Overview
Agentic systems compose multiple steps, decisions, and agents over trajectories that can extend for minutes or hours. Confidence at individual steps becomes a critical control signal for deciding whether to continue, replan, escalate, search deeper, or defer to humans.
Four patterns emerge: (1) selective escalation — trigger expensive operations (debates, deeper search, human input) when confidence is low, (2) self-correction — detect and fix errors within a trajectory, (3) verifier-guided search — use reward or process models to guide exploration (MCTS, RL), and (4) multi-agent deliberation — aggregate confidence across agents to reach collective decisions.
Selective Escalation
Use confidence to decide when to invoke expensive or escalated mechanisms: multi-agent debate, longer searches, additional compute, or human intervention.
Self-Correction
Rather than accepting the first output, these systems use confidence signals to detect errors and refine trajectories.
Related baselines (behavioral): Self-Refine (NeurIPS 2023), Reflexion (NeurIPS 2023), ASTRO (2025), Self-Backtracking (2025). These work but use less structured confidence signals.
Verifier-Guided Search
Use verifier or process rewards as confidence signals to guide tree search (MCTS) or beam search, directing computational budget toward promising branches.
Multi-Agent Deliberation
When multiple agents or samples are available, aggregate their confidence signals to reach collective decisions.
Related diagnostic works: Can LLMs Debate? (2025), Voting or Consensus (ACL Findings 2025), Free-MAD (2025). These analyze multi-agent behaviors but focus on mechanics rather than confidence-based control.
Summary Table
| Method | Source | Signal | Unit | Role | Access |
|---|---|---|---|---|---|
| Selective Escalation | |||||
| iMAD | Self | Hesitation features | Query | Trigger debate | Pr, FT, MA |
| PRM Calibration | Auxiliary | Calibrated PRM | Prefix/traj | Allocate budget | Aux, MS, FT |
| Scaling TTC | Hybrid | Difficulty + verifier | Query/traj | Allocate compute | Aux, MS |
| VeriMAP | Auxiliary | Planner verification | Subtask/plan | Retry, replan | Env, Aux |
| Self-Correction | |||||
| ReVISE | Self | Self-verification | Step/traj | Revise, stop | FT |
| SSR | Self | Step confidence | Step | Locate, refine | MS, Pr |
| BacktrackAgent | Auxiliary | Verifier signals | Page/action | Detect, backtrack | Env, Aux |
| Verifier-Guided Search | |||||
| LATS | Hybrid | Value + reflection | Node/traj | Expand, select | Env, MS |
| ReST-MCTS | Auxiliary | Process reward | Step/traj | Expand, filter | MS, FT |
| UATS | Auxiliary | PRM uncertainty | Step/node | Guide search | Aux, MS, FT |
| AgentRM | Auxiliary | Trajectory reward | Step/traj | Guide search | Aux, FT |
| RewardAgent | Hybrid | RM + verifier | Response/traj | Select, supervise | Aux, FT |
| Multi-Agent Deliberation | |||||
| ReConcile | Peer | Calibrated confidence | Answer/round | Aggregate, update | MA |
| ConfMAD | Peer | LN + verbal conf | Response/turn | Aggregate, revise | MA |
Access legend: Pr = prompt, FT = fine-tuned, Aux = auxiliary model, Env = environment, MA = multi-agent, MS = multiple samples
Discussion
Agentic systems fundamentally extend the scope of confidence control. Single-decision inference operates in milliseconds; agentic loops operate over minutes or hours with dozens of intermediate steps. Confidence signals must be reliable across this extended horizon.
Four open questions dominate:
- Composition: How do confidence signals compose across steps? Low confidence in step 1 does not directly tell us whether the entire trajectory will succeed. Methods like LATS and ReST-MCTS use process or trajectory rewards, but these require auxiliary training.

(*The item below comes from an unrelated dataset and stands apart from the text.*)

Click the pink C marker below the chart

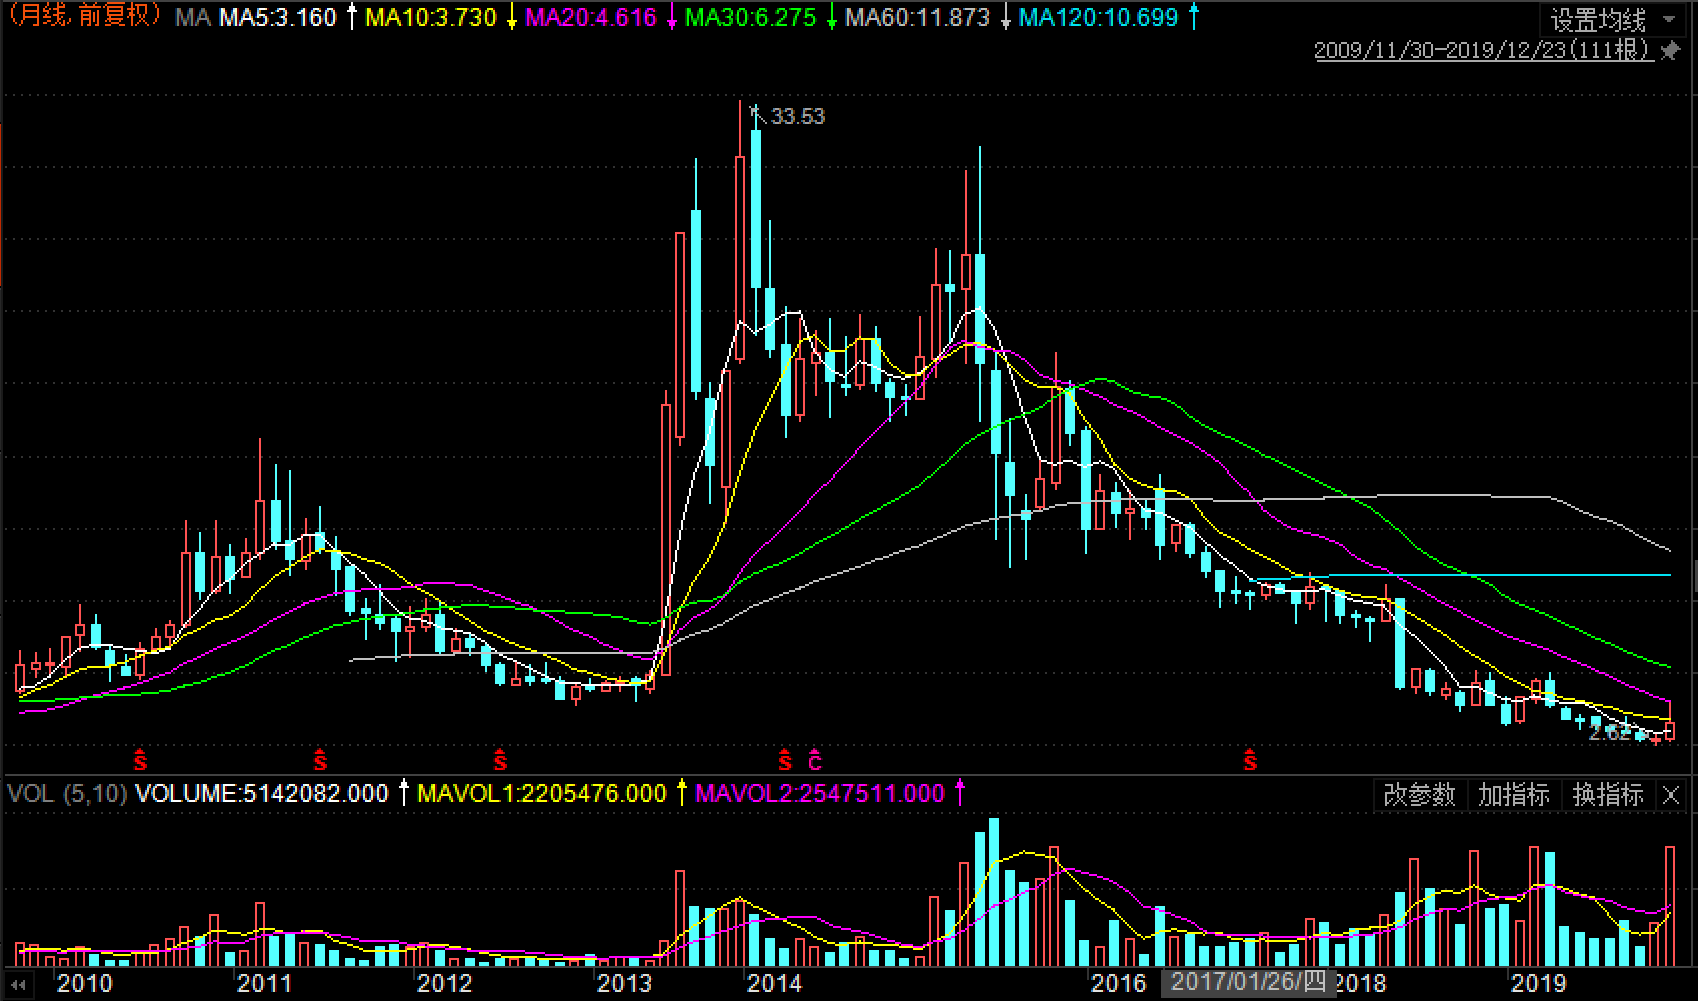815,761
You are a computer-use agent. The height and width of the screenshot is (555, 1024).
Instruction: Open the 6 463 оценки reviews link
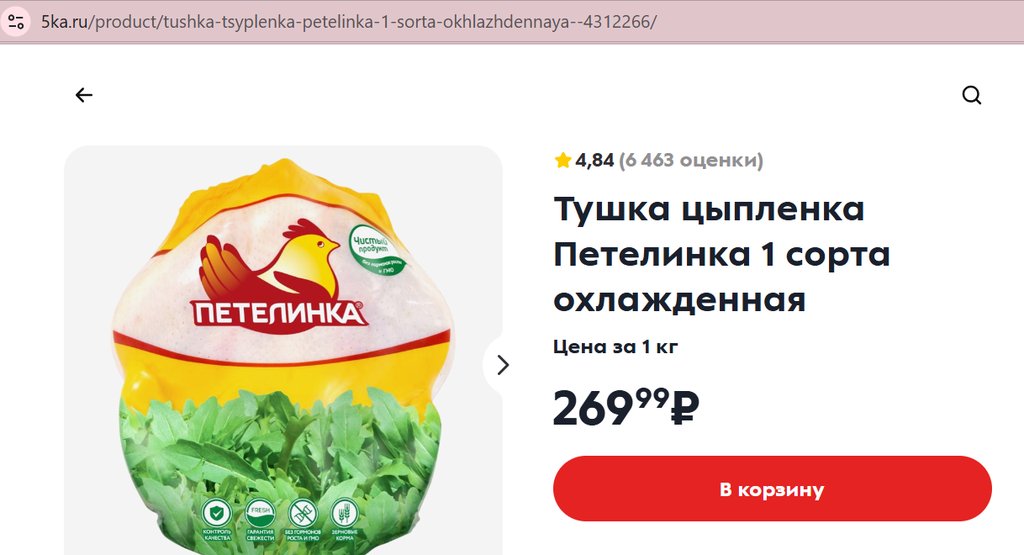(691, 160)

- Signal alignment: Self-verification (ReVISE), process rewards (LATS), and verifier judging (VeriMAP) all claim to detect errors. When they disagree, which should we trust? Best practice layers multiple signals (ReConcile, ConfMAD) but this increases complexity.
- Compute budgeting: Scaling TTC and PRM Calibration allocate compute based on confidence, but the optimal allocation is unclear. Should hard queries get more samples or deeper search?
- Human escalation: Most papers assume escalation is to a larger model or human. When confidence is low, the right action may be to ask a human for clarification or approval. This is underexplored.
Key insight: Composition is the bottleneck. The survey has strong individual building blocks (confidence signals, verifiers, routing, RAG, risk control). Integrating them into reliable, composable agentic systems remains an open research frontier.